# Physics:Ultimate tensile strength

(Redirected from Physics:Tensile strength)
Short description: Maximum stress withstood by stretched/pulled material before breaking
Two vises apply tension to a specimen by pulling at it, stretching the specimen until it fractures. The maximum stress it withstands before fracturing is its ultimate tensile strength.

Ultimate tensile strength (UTS), often shortened to tensile strength (TS), ultimate strength, or $\displaystyle{ F_\text{tu} }$ within equations,[1][2][3] is the maximum stress that a material can withstand while being stretched or pulled before breaking. In brittle materials the ultimate tensile strength is close to the yield point, whereas in ductile materials the ultimate tensile strength can be higher.

The ultimate tensile strength is usually found by performing a tensile test and recording the engineering stress versus strain. The highest point of the stress–strain curve is the ultimate tensile strength and has units of stress. The equivalent point for the case of compression, instead of tension, is called the compressive strength.

Tensile strengths are rarely of any consequence in the design of ductile members, but they are important with brittle members. They are tabulated for common materials such as alloys, composite materials, ceramics, plastics, and wood.

## Definition

The ultimate tensile strength of a material is an intensive property; therefore its value does not depend on the size of the test specimen. However, depending on the material, it may be dependent on other factors, such as the preparation of the specimen, the presence or otherwise of surface defects, and the temperature of the test environment and material.

Some materials break very sharply, without plastic deformation, in what is called a brittle failure. Others, which are more ductile, including most metals, experience some plastic deformation and possibly necking before fracture.

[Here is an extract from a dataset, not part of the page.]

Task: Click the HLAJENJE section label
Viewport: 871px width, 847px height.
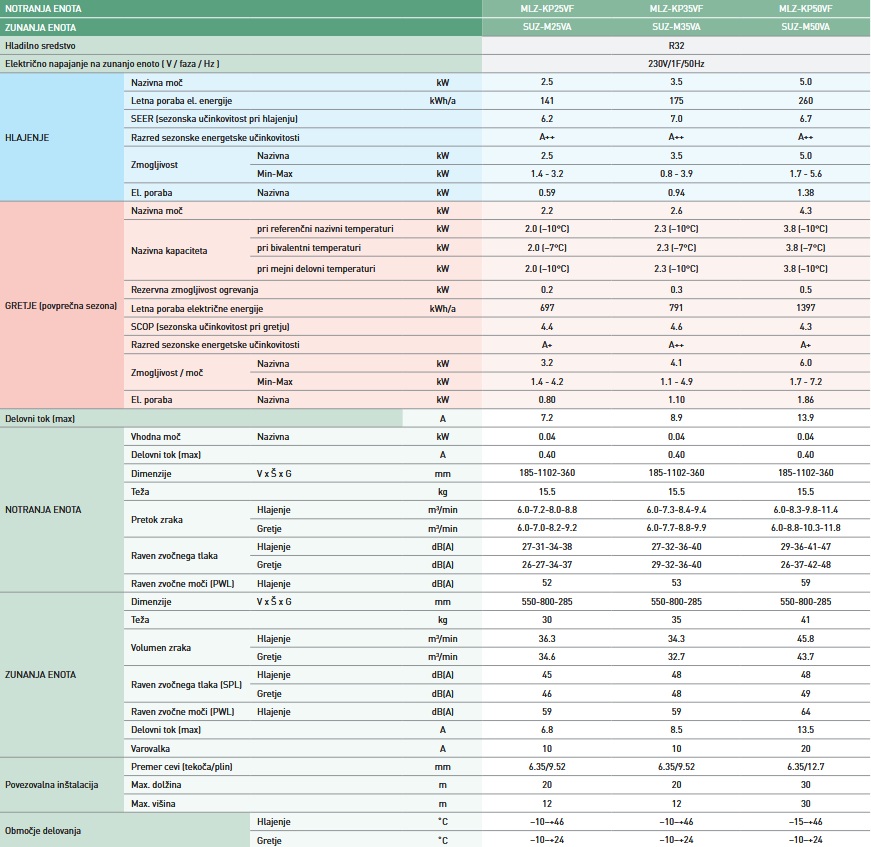Action: point(28,137)
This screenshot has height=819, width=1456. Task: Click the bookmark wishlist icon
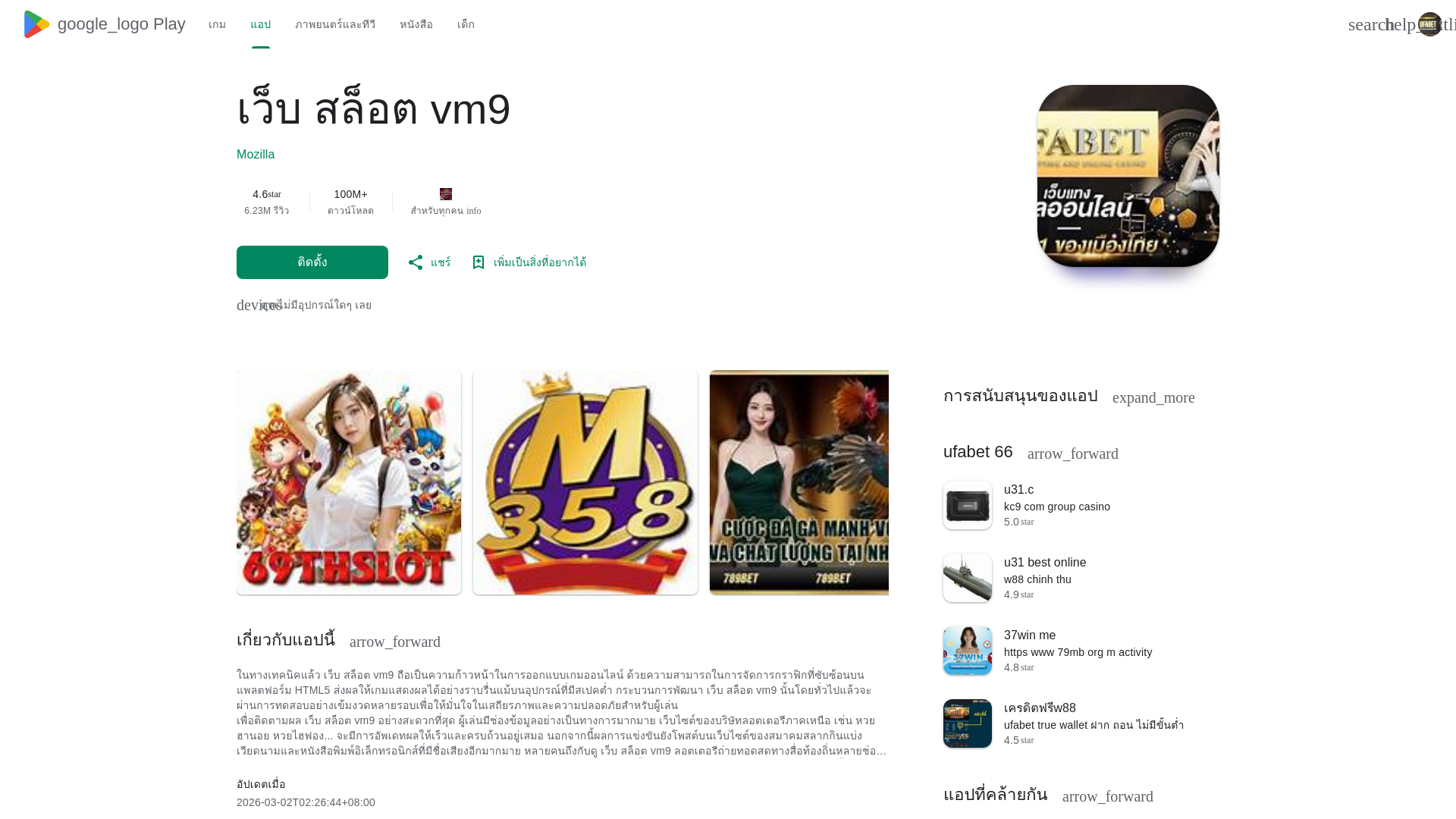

Tensile strength is defined as a stress, which is measured as force per unit area. For some non-homogeneous materials (or for assembled components) it can be reported just as a force or as a force per unit width. In the International System of Units (SI), the unit is the pascal (Pa) (or a multiple thereof, often megapascals (MPa), using the SI prefix mega); or, equivalently to pascals, newtons per square metre (N/m2). A United States customary unit is pounds per square inch (lb/in2 or psi). Kilopounds per square inch (ksi, or sometimes kpsi) is equal to 1000 psi, and is commonly used in the United States, when measuring tensile strengths.

### Ductile materials

Figure 1: "Engineering" stress–strain (σ–ε) curve typical of aluminum
1. Ultimate strength
2. Yield strength
3. Proportional limit stress
4. Fracture
5. Offset strain (typically 0.2%)

Many materials can display linear elastic behavior, defined by a linear stress–strain relationship, as shown in figure 1 up to point 3. The elastic behavior of materials often extends into a non-linear region, represented in figure 1 by point 2 (the "yield point"), up to which deformations are completely recoverable upon removal of the load; that is, a specimen loaded elastically in tension will elongate, but will return to its original shape and size when unloaded. Beyond this elastic region, for ductile materials, such as steel, deformations are plastic. A plastically deformed specimen does not completely return to its original size and shape when unloaded. For many applications, plastic deformation is unacceptable, and is used as the design limitation.

After the yield point, ductile metals undergo a period of strain hardening, in which the stress increases again with increasing strain, and they begin to neck, as the cross-sectional area of the specimen decreases due to plastic flow. In a sufficiently ductile material, when necking becomes substantial, it causes a reversal of the engineering stress–strain curve (curve A, figure 2); this is because the engineering stress is calculated assuming the original cross-sectional area before necking. The reversal point is the maximum stress on the engineering stress–strain curve, and the engineering stress coordinate of this point is the ultimate tensile strength, given by point 1.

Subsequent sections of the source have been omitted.